In rare cases, viral meningitis can occur frequently in specific individuals. This syndrome is known as Mollaret meningitis. “Although some research shows a connection between this syndrome and the presence of HSV-2, as infectious disease doctors, we don’t yet fully understand why these individuals so often experience viral meningitis symptoms,” Dr. Gurland said.

Viral Meningitis Treatment

Viral meningitis is treated mainly with supportive care consisting of rest, pain medications and, when necessary, IV fluids. This is because not many antiviral medications work well against the common causes of this disease type.

Understanding Bacterial Meningitis

Bacterial meningitis occurs due to an infection by bacteria that are inhaled and then travel through the bloodstream and into the meninges; others are acquired from food. Once severe symptoms have emerged, bacterial meningitis is likely to last at least 10 to 14 days with treatment with antibiotics.
◆ ◆ ◆
# Problems to solve
[1] Reproduce word for word the stretch of the meningitis text from "Viral meningitis is" through "this disease type.".
[2] Answer these questions from the meningitis text.
(a) What is the name of the syndrome in which viral meningitis occurs frequently in specific individuals?
(b) What three things make up the supportive care used to treat viral meningitis?
(c) With antibiotic treatment, at least how long is bacterial meningitis likely to last once severe symptoms have emerged?
[3] Continue the meningitis text from the point where it stops.
◆ ◆ ◆
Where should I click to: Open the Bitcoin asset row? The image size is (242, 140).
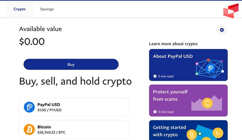(74, 129)
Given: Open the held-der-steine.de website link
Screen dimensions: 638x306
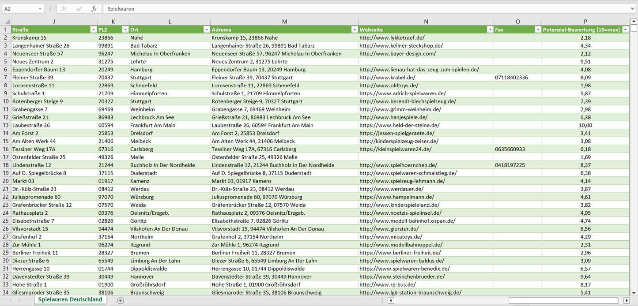Looking at the screenshot, I should (x=399, y=125).
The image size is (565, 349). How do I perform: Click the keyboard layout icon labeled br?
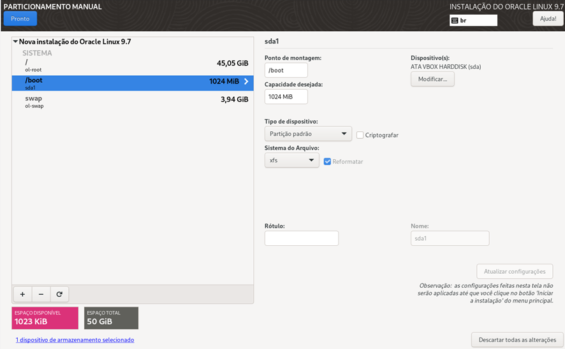tap(455, 20)
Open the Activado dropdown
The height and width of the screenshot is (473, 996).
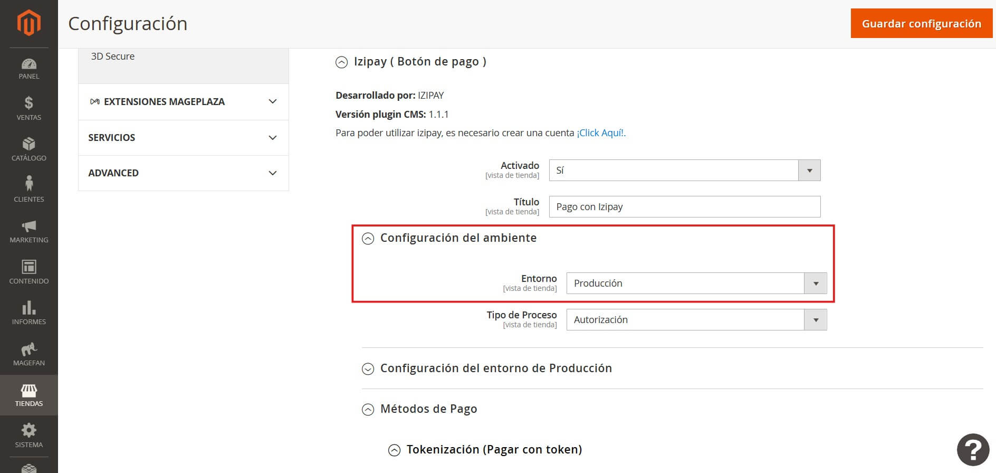684,171
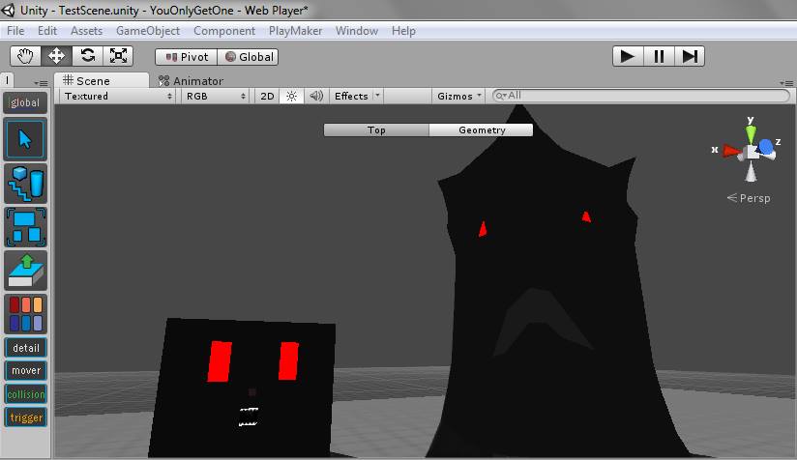This screenshot has width=797, height=460.
Task: Select the blue grouping boxes tool
Action: pyautogui.click(x=25, y=227)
◆ ◆ ◆
# Set of answers
[1]
Viral meningitis is treated mainly with supportive care consisting of rest, pain medications and, when necessary, IV fluids. This is because not many antiviral medications work well against the common causes of this disease type.

[2]
(a) Mollaret meningitis.
(b) Rest, pain medications and, when necessary, IV fluids.
(c) At least 10 to 14 days.

[3]
This type of meningitis can be quite severe and quickly deadly. In some survivors, it can cause long-term health issues. Brain problems, such as infections, can arise, causing speech and sight difficulties that could become permanent. “Some are surprised to learn that pneumococcal meningitis can also be associated with difficulty hearing that can linger after the illness is over,” Dr. Gurland said. “However, if the cause is recognized and treatments such as steroids are given, the severity of the hearing loss may be reduced.”

Bacterial Meningitis Treatment

Antibiotics are the key to treatment for bacterial meningitis. Initially, when the cause of this meningitis type is unknown, patients are treated with antibiotics that target all the bacteria that might have sparked the disease. Once the cause has been identified, bacterial meningitis treatment consists of an antibiotic that targets only the relevant bacteria.

Your Environment and Fungal Meningitis

Fungal meningitis is extremely rare in the United States. Here are 3 top facts about this type of meningitis:

  • It comes from the earth: Fungus from airborne soil, decaying wood, or leaves can cause meningitis if it enters the body, typically through the respiratory tract. Then, the fungus spreads from the lungs to the brain.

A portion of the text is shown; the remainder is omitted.